---- TEXT FOR ANALYSIS
Tuesday, 27 March 2012

Live: Sneaker Pimps at Temple Newsam, Leeds

SNEAKER PIMPS (and friends)
at Temple Newsam Park, Leeds

What really spooks me is that between the Saturday and the Sunday night sessions, the giant inflatable octopus suspended from the ceiling has moved! I mean, that’s some heavy heavy paranormal vibe going down there. Meanwhile there’s Olive, an unstoppable dance machine in her little black dress, her cool horn, cooler vibes, and rapid dubwise rhythms. And between “Curious” and “Outlaw” she addresses her tribe. ‘I wanna see you dancing. You’re dancing like bags of SHITE!!!’ Sneaker Pimps say less. In fact they say nothing at all except ‘P.M.S.’ as an abbreviated introduction to “Post-Modern Sleaze”. But with Kelli Dayton in spray-on pants and bra beneath flash-frame film of the grim android gunfighter aka Yul Brynner in ‘Westworld’, they don’t need to. They’re in love with your confusion. Theirs are fully-chromed high-impact drones, glacial sounds with a low-end rumble that might say Nada, Nothing, but says it with an immaculate sheen of electronic nihilism. It’s got snap, crackle, and sometimes Pop too. But never ask the Press Officer. He’ll only spiel you platitudes. Never ask the Record Company either. They only give you the party line. If you want the real insight, dear reader, ask your feet. And tonight, in the ultra-stimulation of these alchemists of beat, we’re coming over all knee-trembly

‘It’s great to be back in fucking England’ says MC Maxim through dark bass detonations and deeply-dim lighting. ‘In America they don’t know shit. And it’s on their doorstep.’ Does he speak with forked tongue? No, tonight, it’s here on our doorstep. They’re going Prodigy? Sex Pistols via Mothercare, says Barbara Ellen. And hey, I knew Keith when he was normal. Before he smacked bitches and fire-started. And Monaco? A Low-Tar New Order. While all around them the Dance Tent is a giant sweatbox of rhythms, its skin wrinkling above your head like the inside of a giant scrotum. You have to dodge Security cordons intent on keeping you out, such is the maximum compression of pressed flesh drenched in blizzards of volume, lights and film for the gargantuan grooves of the Chemical Brothers, or at least the single glimpsed Chem-Brother visible through the punishment deck of magic mist, sweat vapour and heads. It’s banging. Sorted. Mental. Wicked. And all those other phrases so loved by ‘E’-outcasts.
--------
Answer these questions using the concert review:
(a) What is Olive wearing?
(b) What do Sneaker Pimps say to introduce "Post-Modern Sleaze"?
(c) What does the review compare Monaco to?
The data after this point comes from a different source than the concert review.
---- COLLECTED DATA
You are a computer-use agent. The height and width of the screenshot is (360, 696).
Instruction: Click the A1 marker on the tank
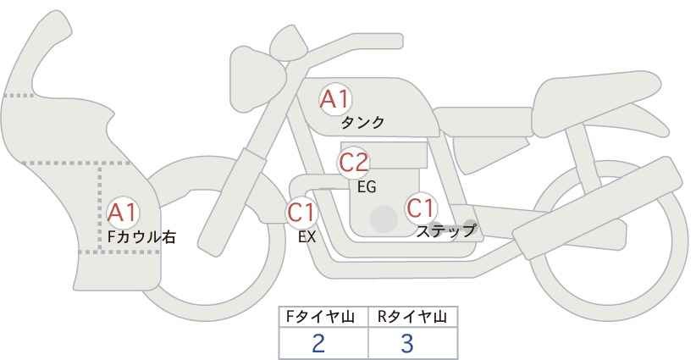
--------
- YOUR RESPONSE -
(a) A little black dress.
(b) 'P.M.S.'
(c) A Low-Tar New Order.